Exercise directions: Without the pictures, retype each line below exactly as it stands.

Supplied material:
*** Block opens ***

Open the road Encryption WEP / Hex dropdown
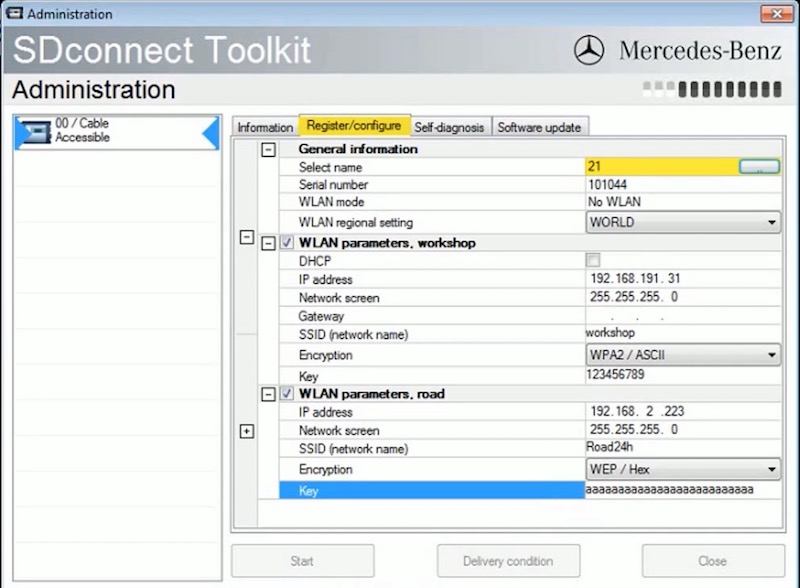The width and height of the screenshot is (800, 588). (771, 469)
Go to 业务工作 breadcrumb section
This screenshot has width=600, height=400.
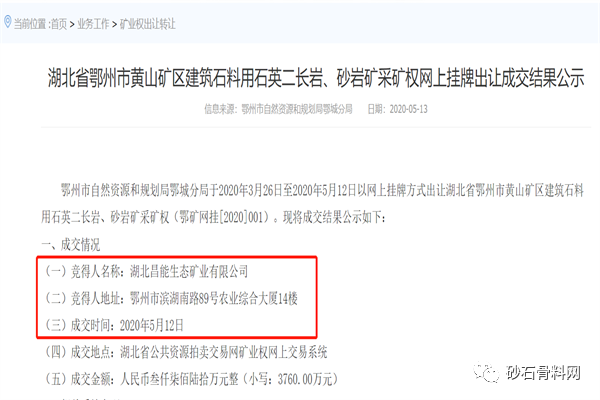click(93, 24)
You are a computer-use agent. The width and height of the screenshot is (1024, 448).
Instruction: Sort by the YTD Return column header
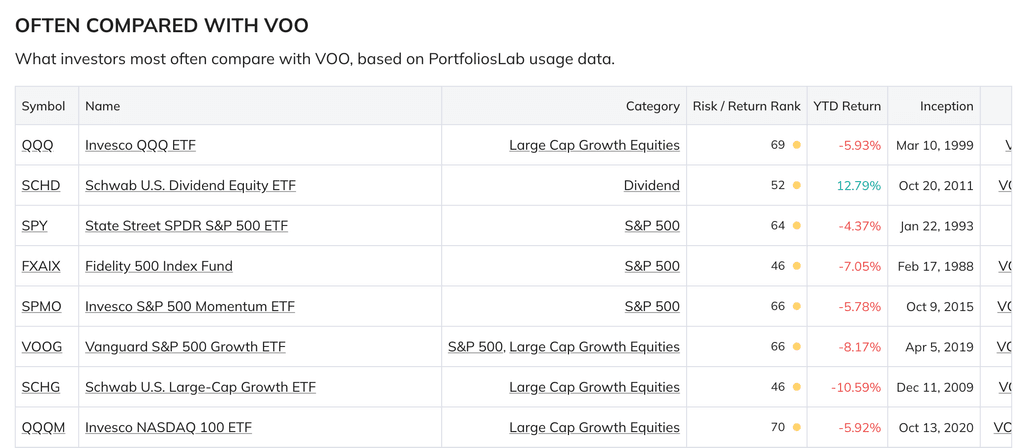[x=847, y=106]
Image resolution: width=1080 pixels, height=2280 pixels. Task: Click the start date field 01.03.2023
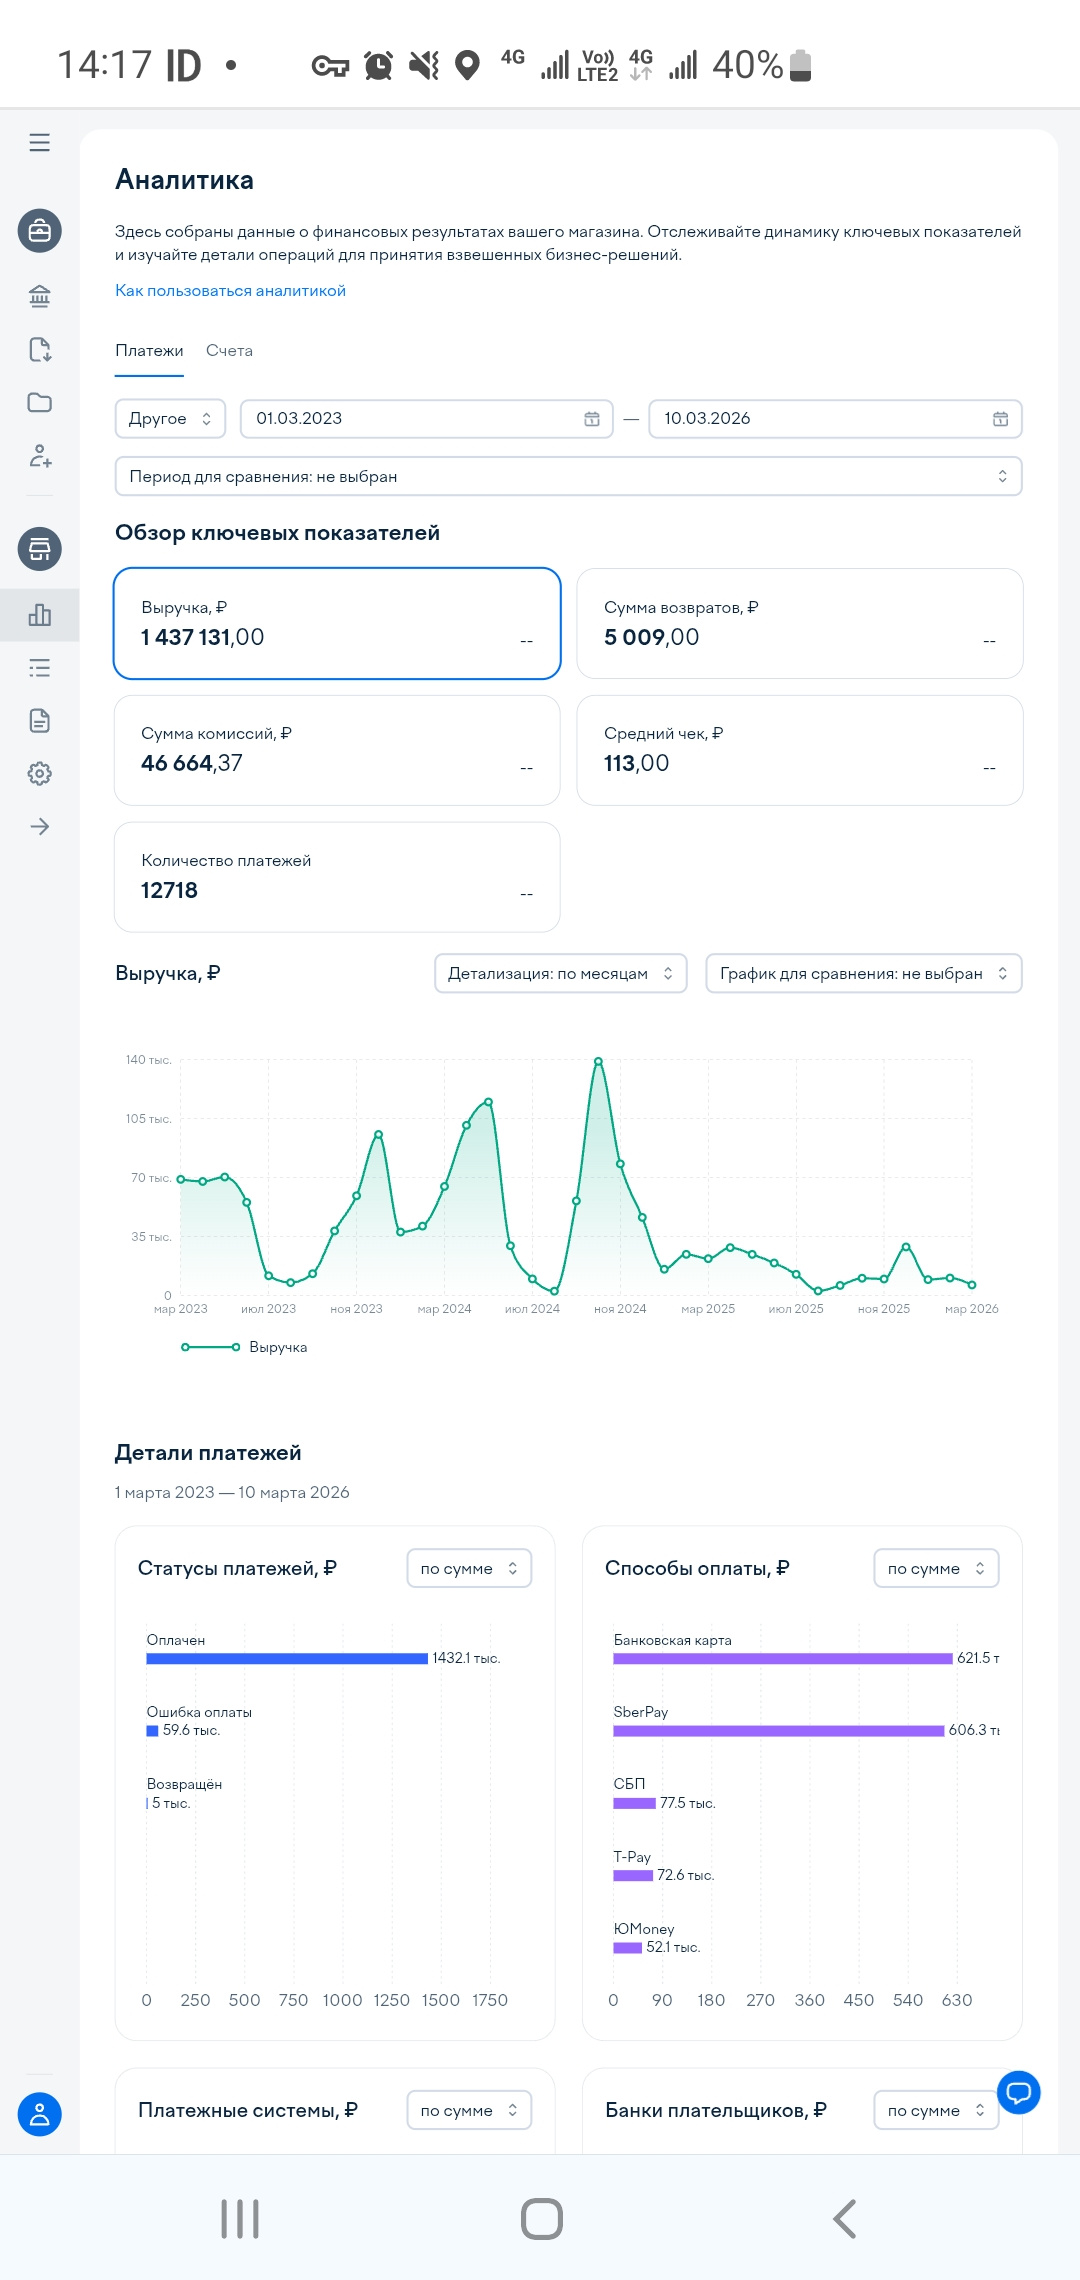(410, 419)
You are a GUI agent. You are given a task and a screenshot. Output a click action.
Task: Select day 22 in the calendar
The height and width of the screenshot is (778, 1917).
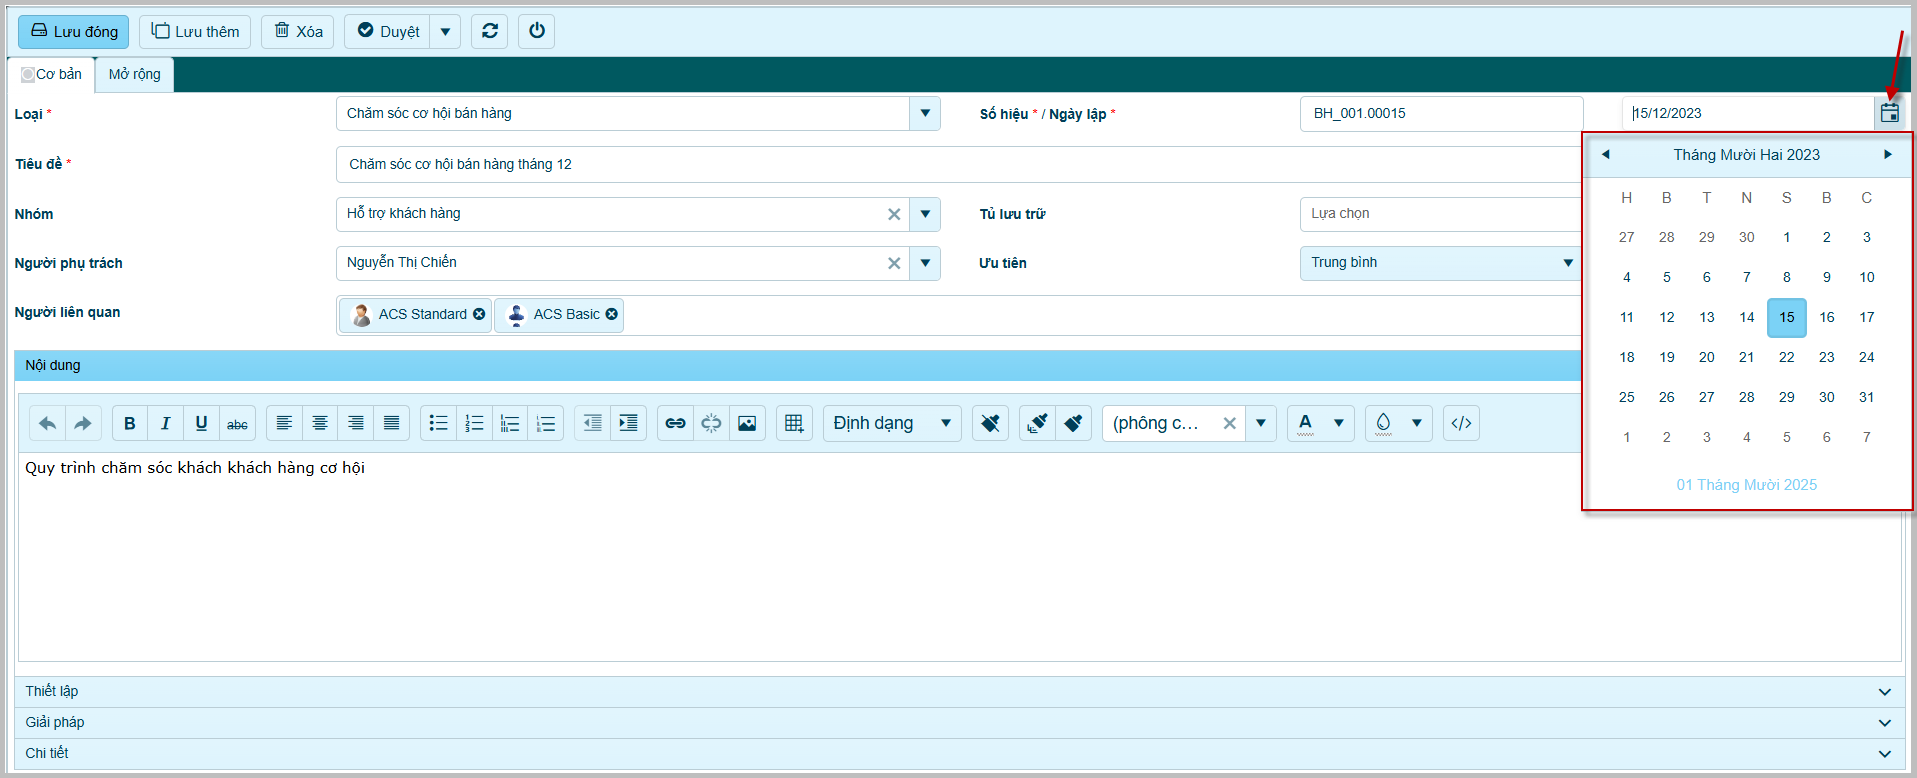1786,357
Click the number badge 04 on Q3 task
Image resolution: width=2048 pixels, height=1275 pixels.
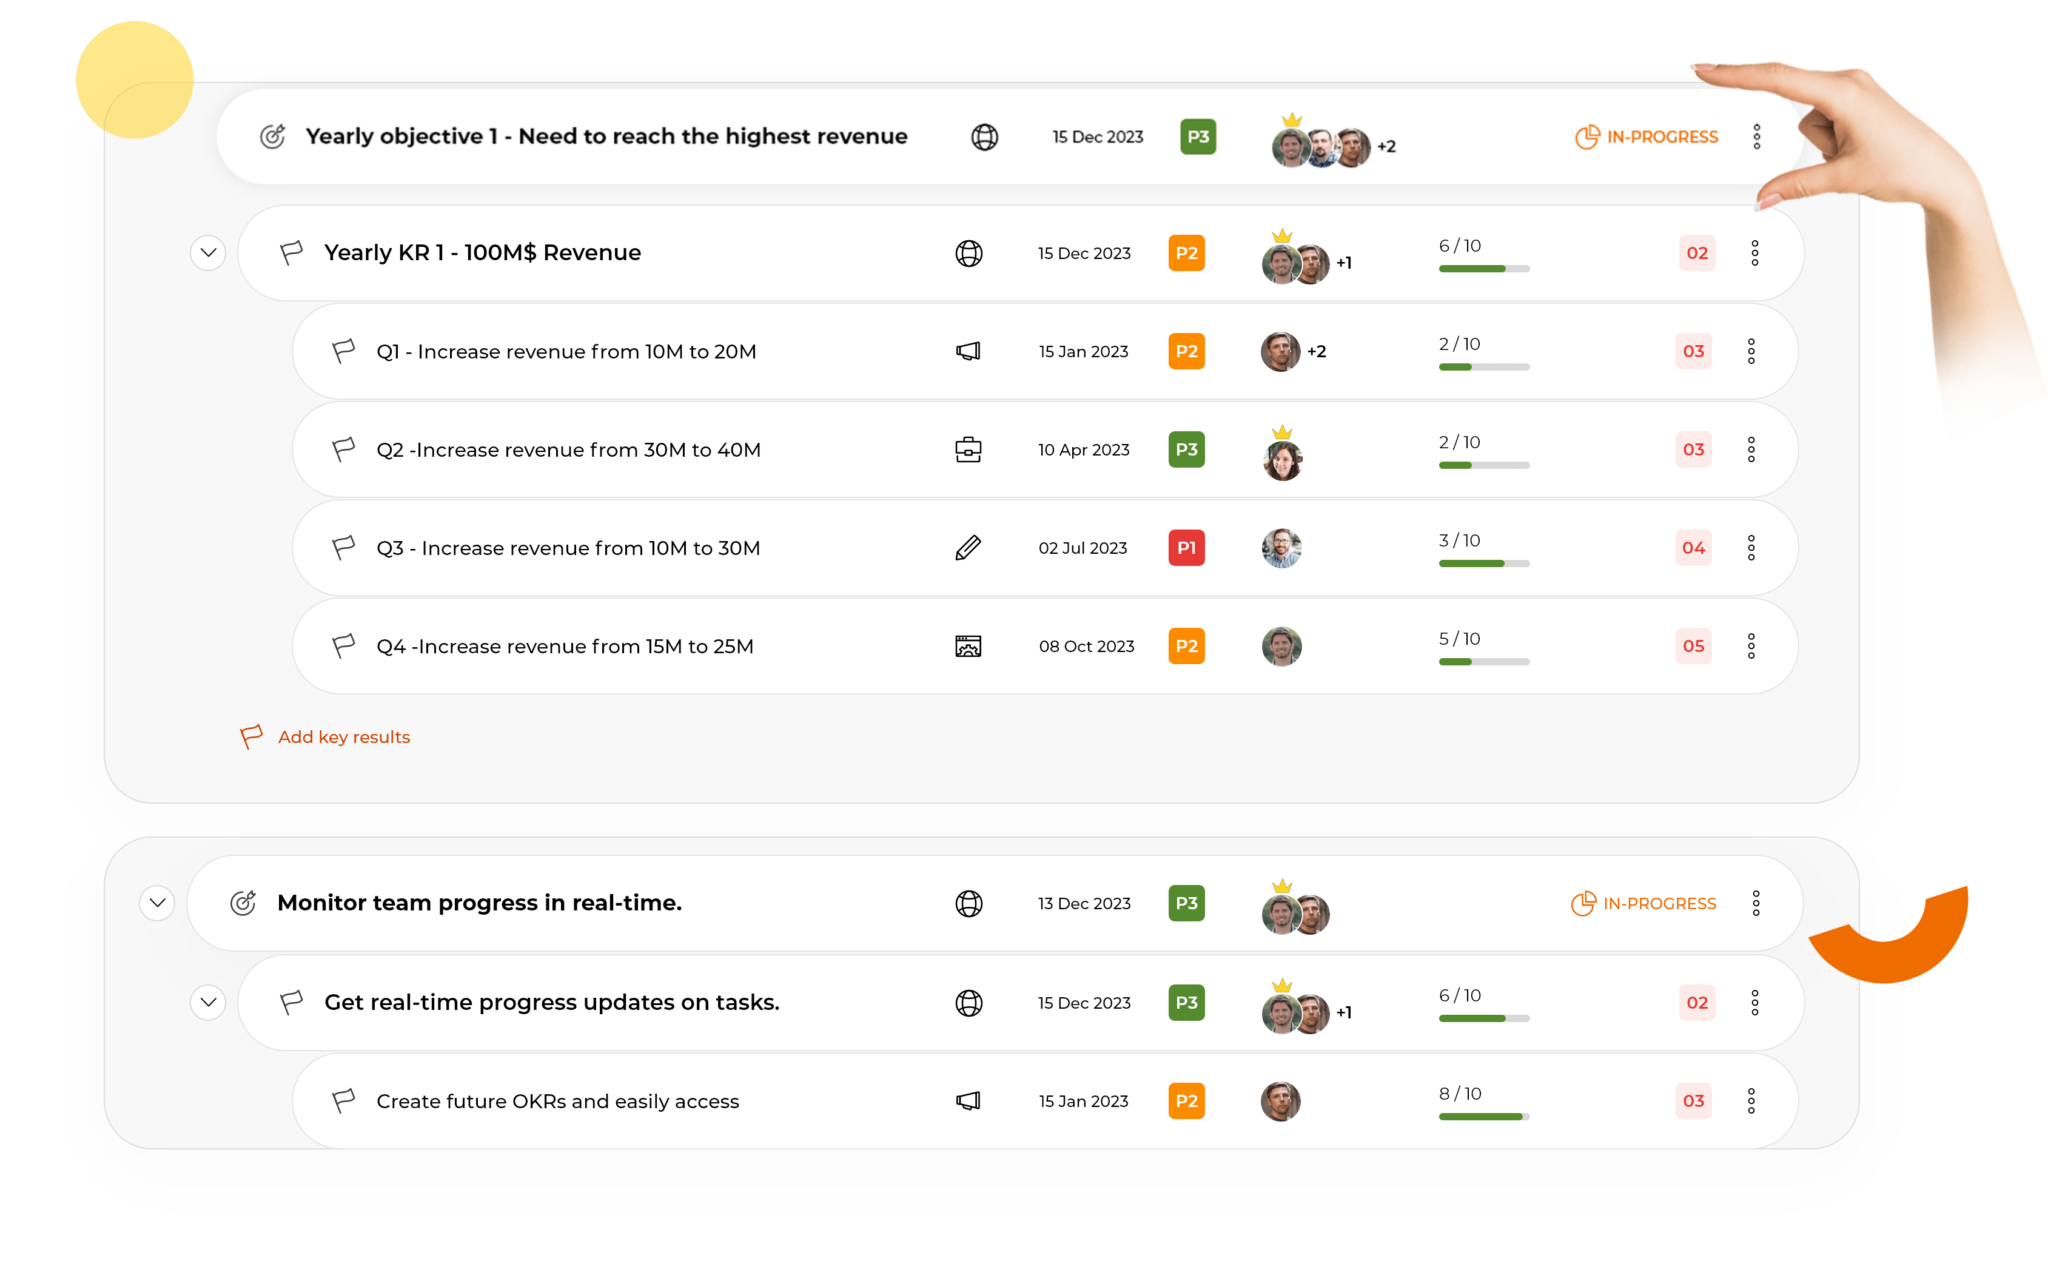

*** Block closes ***

Solution for this problem:
Open the road Encryption WEP / Hex dropdown
The width and height of the screenshot is (800, 588). (771, 469)
Go to 业务工作 breadcrumb section
This screenshot has width=600, height=400.
click(93, 24)
You are a computer-use agent. The width and height of the screenshot is (1024, 448).
Instruction: Sort by the YTD Return column header
[x=847, y=106]
Image resolution: width=1080 pixels, height=2280 pixels. Task: Click the start date field 01.03.2023
(410, 419)
You are a GUI agent. You are given a task and a screenshot. Output a click action.
Task: Select day 22 in the calendar
The height and width of the screenshot is (778, 1917).
1786,357
Click the number badge 04 on Q3 task
Image resolution: width=2048 pixels, height=1275 pixels.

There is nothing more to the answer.